Dr. Yossef Ben-Meir discusses the goals of Gender and Development (GAD) and HAF’s work on gender empowerment in Morocco.

Gender and Development (or Gender Empowerment) refers to measures needed to give women more control over their lives. Among the goals of GAD is increasing women’s participation in decision-making in development, which in turn increases self-reliance and self-confidence as indigenous voices are integrated into the process.[i] Another important goal of GAD is to incorporate gender into the project cycle, a process that requires linking gender analysis and participatory methods (methods are not automatically gender-sensitive).[ii] Participatory gender data gathering methods include, for example, the triple role, gender needs assessment, and the GAD matrix.[iii] These enhancements enable participatory methods to be more equitable in their application and to allow for political solutions to emerge[iv] – and thereby challenge gender relations and root causes of women’s marginalization and subordination.[v] The approach reconfigures the rules of interactions in public spaces so that participants exercise voice and that decision-making is democratized.[vi]

In order for participatory methods to be effective, they need to be designed so the information they help to gather 1) accounts for the range of perspectives and challenges of women, 2) involves and impacts their relationships with men, and 3) incorporates sustained and deliberative processes – and not one-off performances.[vii] In addition, to help ensure that these kind of processes can continue, the participatory approach should also address social and economic structures at different levels, which are constraints for women’s advancement.
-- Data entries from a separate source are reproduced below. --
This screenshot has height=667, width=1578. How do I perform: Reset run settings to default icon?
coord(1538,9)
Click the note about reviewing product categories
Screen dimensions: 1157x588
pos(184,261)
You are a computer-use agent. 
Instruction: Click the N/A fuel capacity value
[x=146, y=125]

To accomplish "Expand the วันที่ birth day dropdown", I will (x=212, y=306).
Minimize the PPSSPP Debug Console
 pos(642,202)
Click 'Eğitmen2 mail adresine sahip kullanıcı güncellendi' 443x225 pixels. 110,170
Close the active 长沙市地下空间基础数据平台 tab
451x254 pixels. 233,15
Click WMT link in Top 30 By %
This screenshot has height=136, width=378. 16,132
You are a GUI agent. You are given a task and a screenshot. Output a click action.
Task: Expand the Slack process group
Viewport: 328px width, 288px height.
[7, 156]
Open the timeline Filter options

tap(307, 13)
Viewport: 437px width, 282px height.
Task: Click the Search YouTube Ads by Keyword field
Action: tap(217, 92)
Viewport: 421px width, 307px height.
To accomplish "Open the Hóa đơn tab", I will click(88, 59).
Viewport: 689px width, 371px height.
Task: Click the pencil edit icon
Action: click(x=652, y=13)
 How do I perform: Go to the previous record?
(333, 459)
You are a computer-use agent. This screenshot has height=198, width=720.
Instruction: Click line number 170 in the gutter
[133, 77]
However, development workers still need to better translate GAD theory into methodologies. As practitioners adapt established techniques in new ways, a result could be entry of partial, invalid, or unreliable data, which the sequencing of techniques may be able to address.[viii]

Participatory approaches provide an “important mechanism to overcome apathy and lack of confidence, make women visible in the community, show them the potential of self-help solutions, and raise awareness that women can play an important role in solving problems.”[ix] In order to create successful processes, NGOs are increasingly identified as the “institutional solution” because participation is essential and they have the capacity to reach the grassroots.[x] Finally, incorporating GAD theory into the training of participatory facilitators is an important step.[xi]

HAF has developed a number of new proposals to advance experiential training in multiple provinces in Morocco that build the ability of local women in facilitating community planning of development, and addressing the root causes of rural poverty through the promotion of green growth. HAF has successfully implemented this program, with funding support from the Middle East Partnership Initiative, in the Rhamna province; with the National Endowment for Democracy in the Al Haouz, Boujdour, Taroudant provinces; and with the Bureau of Oceans, Environment and Scientific Research at the U.S. Department of State in the Azilal and Taroudant provinces.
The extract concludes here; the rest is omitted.